Lors d’un Space organisé sur le réseau social X par le journaliste Stanis Bujakera, Bienvenu Matumo, figure du mouvement citoyen LUCHA et membre du mouvement politique Sauvons le Congo, a vivement critiqué les initiatives en faveur d’une révision de la Constitution en République démocratique du Congo.
Selon lui, toute tentative de modification de la Loi fondamentale dans le contexte actuel viserait essentiellement à permettre au président Félix Tshisekedi de se maintenir au pouvoir au-delà des limites prévues par la Constitution. « C’est une manipulation qui vise un seul objectif : donner une présidence à vie à Tshisekedi », a-t-il affirmé.
L’activiste s’est dit « personnellement choqué » par ce qu’il considère comme un revirement de l’UDPS et de Félix Tshisekedi, rappelant leur engagement historique en faveur du respect de la Constitution et de l’alternance démocratique. Il a estimé que, même dans l’hypothèse d’un bilan positif à la tête du pays, le chef de l’État devrait quitter ses fonctions à l’issue de son second mandat constitutionnel.
« La démocratie, ce n’est pas la dictature de la majorité, mais le respect des règles et de la Constitution », a soutenu Bienvenu Matumo, plaidant pour le maintien des dispositions actuelles relatives à la limitation des mandats présidentiels.
L’intervenant a également rejeté les arguments invoquant une adaptation de la Constitution aux réalités du pays.
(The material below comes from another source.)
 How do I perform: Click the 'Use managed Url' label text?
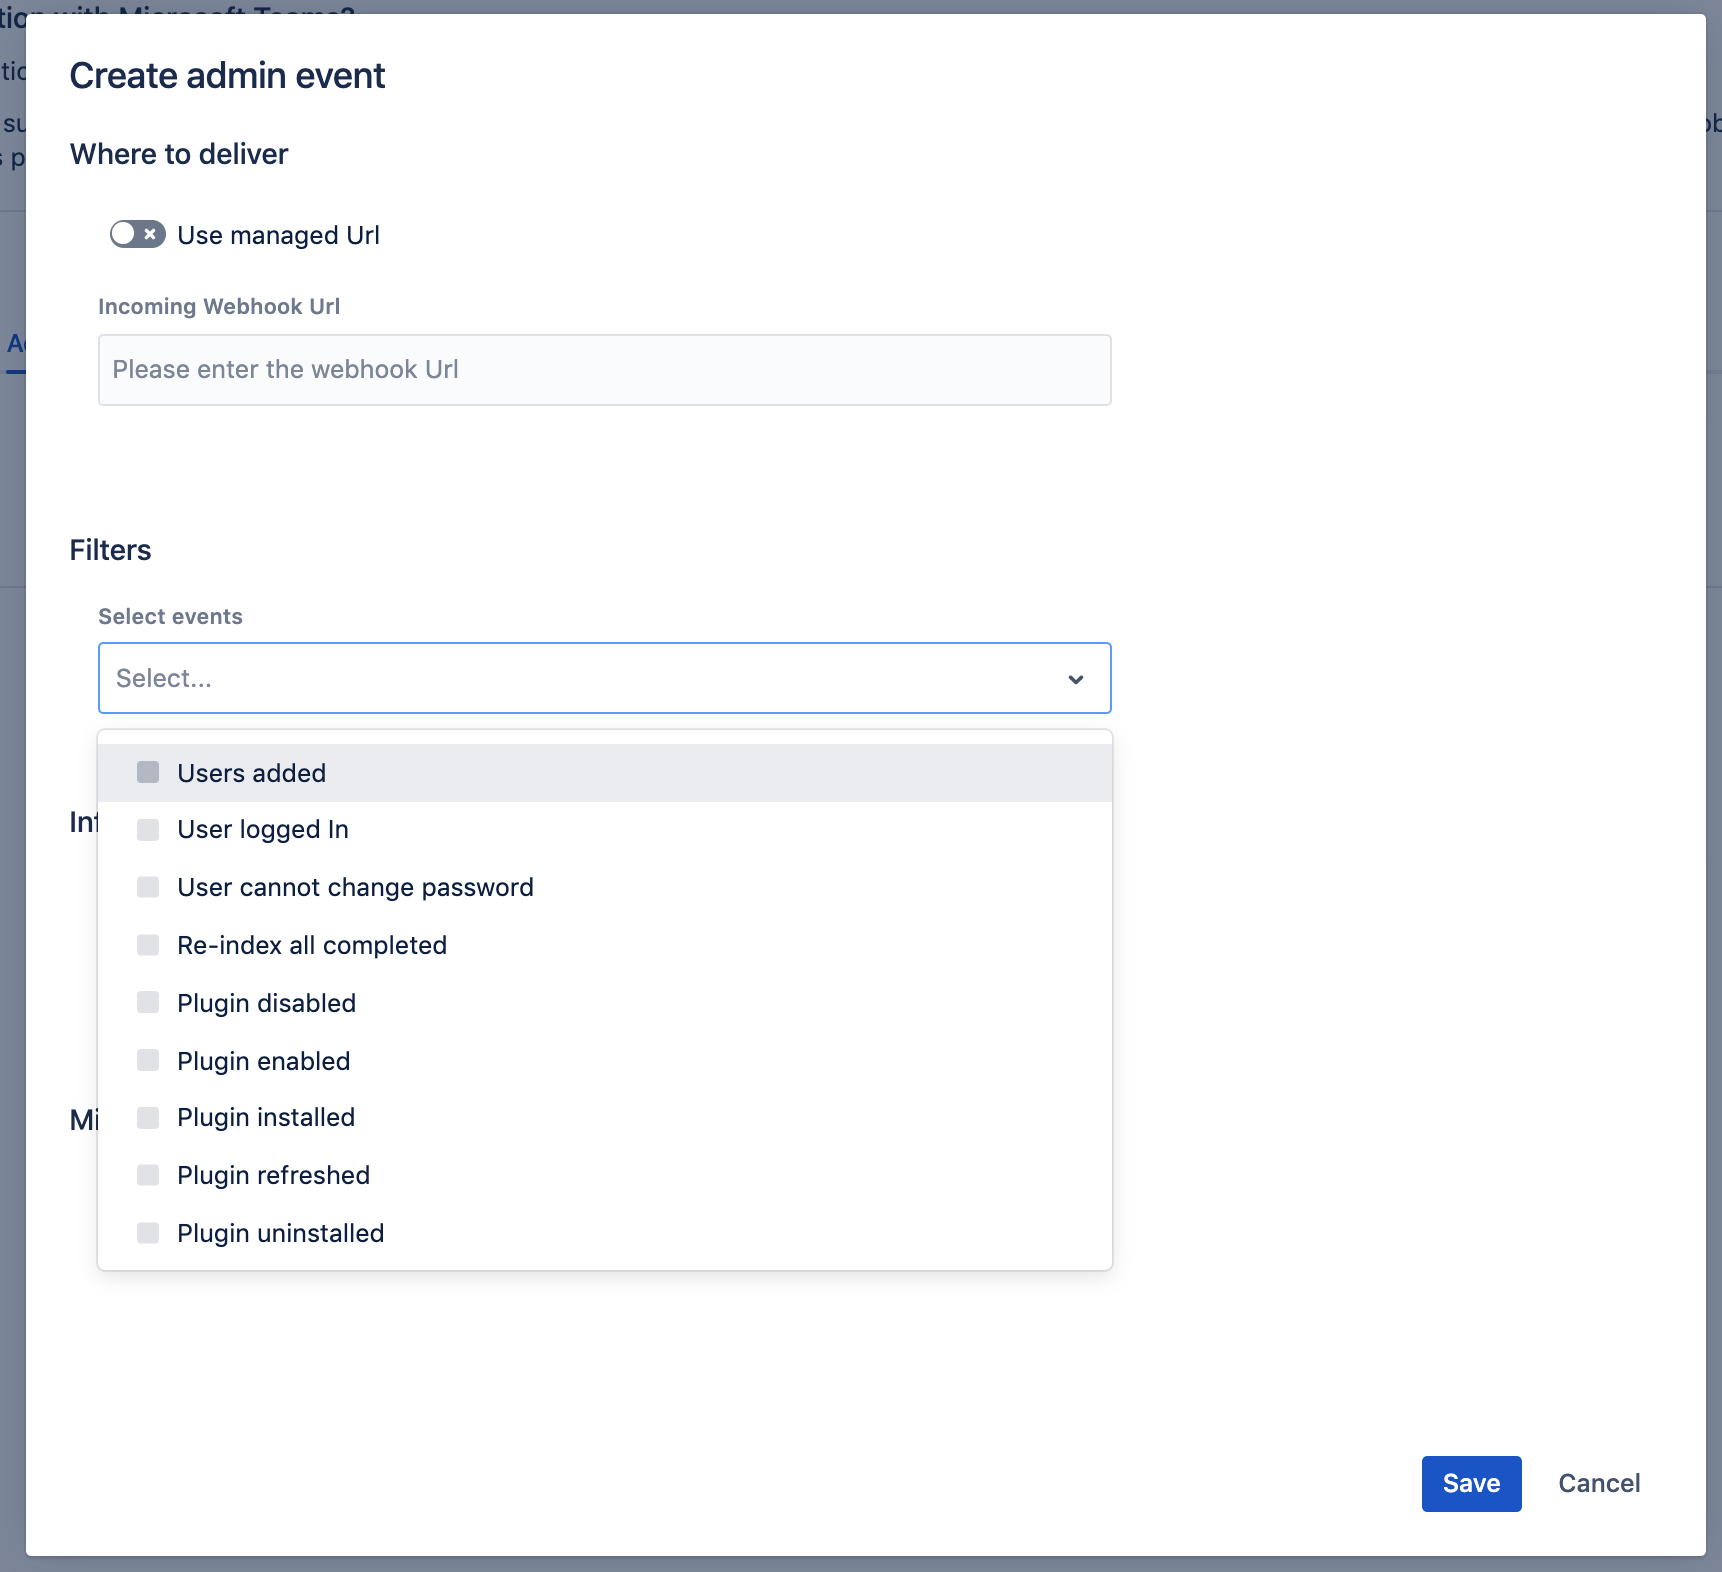[278, 235]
Selon lui, les difficultés auxquelles fait face la RDC relèvent davantage de la gouvernance, citant notamment la corruption, le népotisme et l’instrumentalisation des institutions plutôt que des insuffisances du texte constitutionnel.
Enfin, Bienvenu Matumo a mis en garde contre les conséquences politiques d’une éventuelle révision constitutionnelle, estimant qu’un tel processus pourrait accentuer les fractures dans un contexte sécuritaire déjà marqué par l’occupation de certaines zones de l’Est du pays par des groupes armés.
Ces déclarations interviennent alors que le débat sur une éventuelle révision de la Constitution continue de susciter des prises de position divergentes au sein de la classe politique et de la société civile congolaises.